[DOCUMENT EXTRACT]:
A formal agreement would be entered into between the parties that would capture this intention, Mr James said in the letter.

Basin Reserve Trust board chairman Doug Catley said the position of the trust had remained consistent since a flyover was first proposed in 2008.

"The integrity of the ground really rests with our ability to play tests and first-class cricket. Having a motorway and traffic zooming to and fro in full view of the batsmen would have seriously detracted from that.

"The only possible mitigation, in our view, was to build a stand to block the [flyover] from the view of batsmen."

Mr Morrison, a former test cricketer, said the stand would tidy up what was a "messy" part of the ground.

"There is the Soviet-style toilet block, a shipping container, a hotdog stand, and the wind whistles through there.

"To be able to block it off and have state-of-the-art facilities would just be an unbelievable boost for the ground."

Although the Basin Reserve is a venerated test cricket venue, its player facilities under the RA Vance Stand date back to 1978 when cricket squads consisted of 12 players and a couple of managers. Now the squads regularly number up to 25.

[RECORDED DATA]:
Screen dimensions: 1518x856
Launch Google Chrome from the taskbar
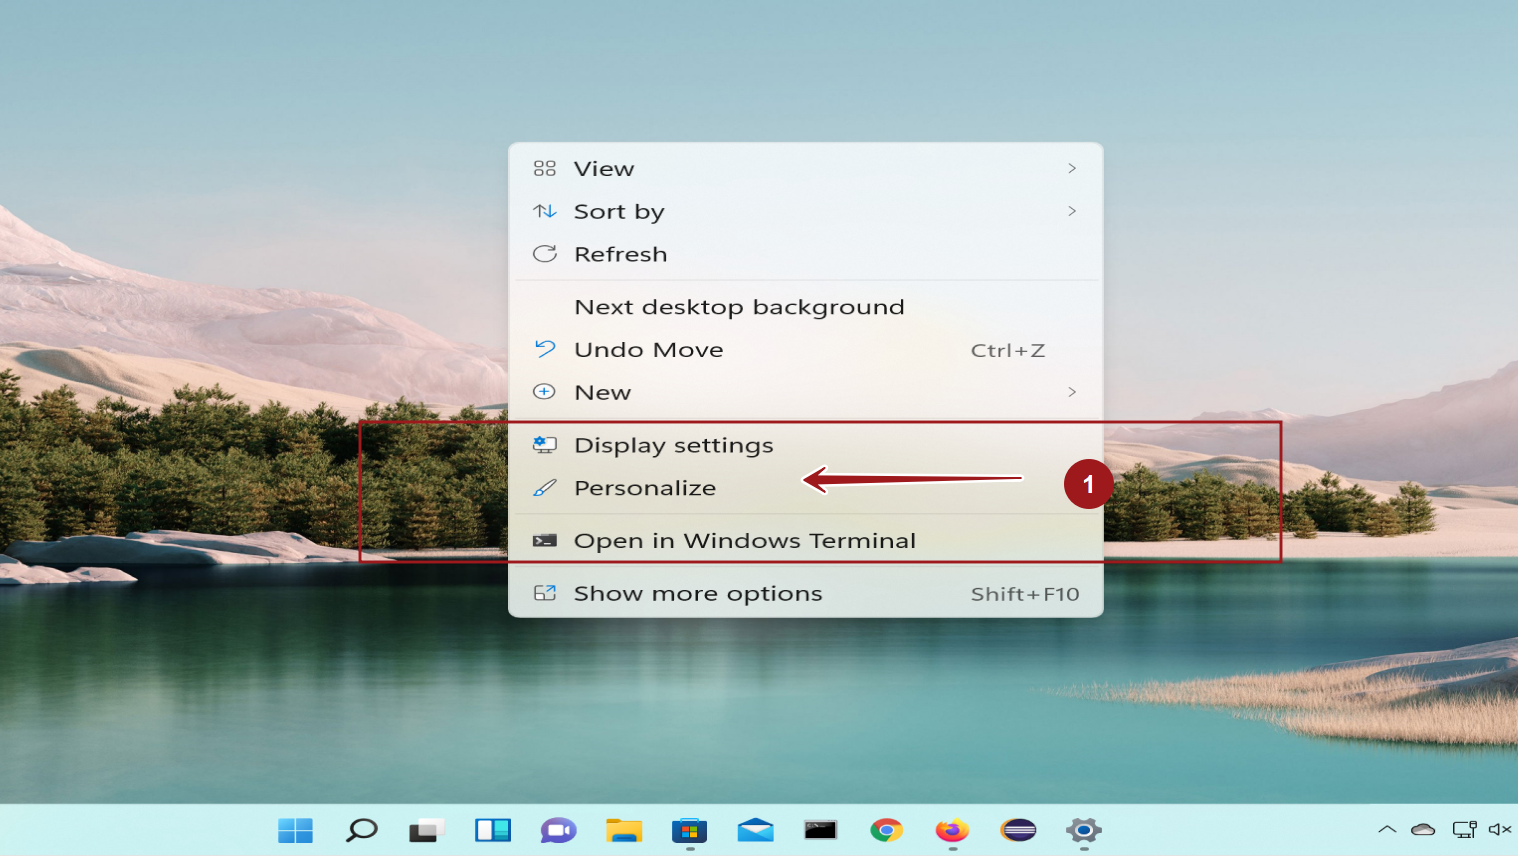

[INSTRUCTION]:
Please output the Basin Reserve article in full, word for word. Work from the Basin Reserve article alone, not from the lines.

[SOLUTION FOR THIS EXERCISE]:
A formal agreement would be entered into between the parties that would capture this intention, Mr James said in the letter.

Basin Reserve Trust board chairman Doug Catley said the position of the trust had remained consistent since a flyover was first proposed in 2008.

"The integrity of the ground really rests with our ability to play tests and first-class cricket. Having a motorway and traffic zooming to and fro in full view of the batsmen would have seriously detracted from that.

"The only possible mitigation, in our view, was to build a stand to block the [flyover] from the view of batsmen."

Mr Morrison, a former test cricketer, said the stand would tidy up what was a "messy" part of the ground.

"There is the Soviet-style toilet block, a shipping container, a hotdog stand, and the wind whistles through there.

"To be able to block it off and have state-of-the-art facilities would just be an unbelievable boost for the ground."

Although the Basin Reserve is a venerated test cricket venue, its player facilities under the RA Vance Stand date back to 1978 when cricket squads consisted of 12 players and a couple of managers. Now the squads regularly number up to 25.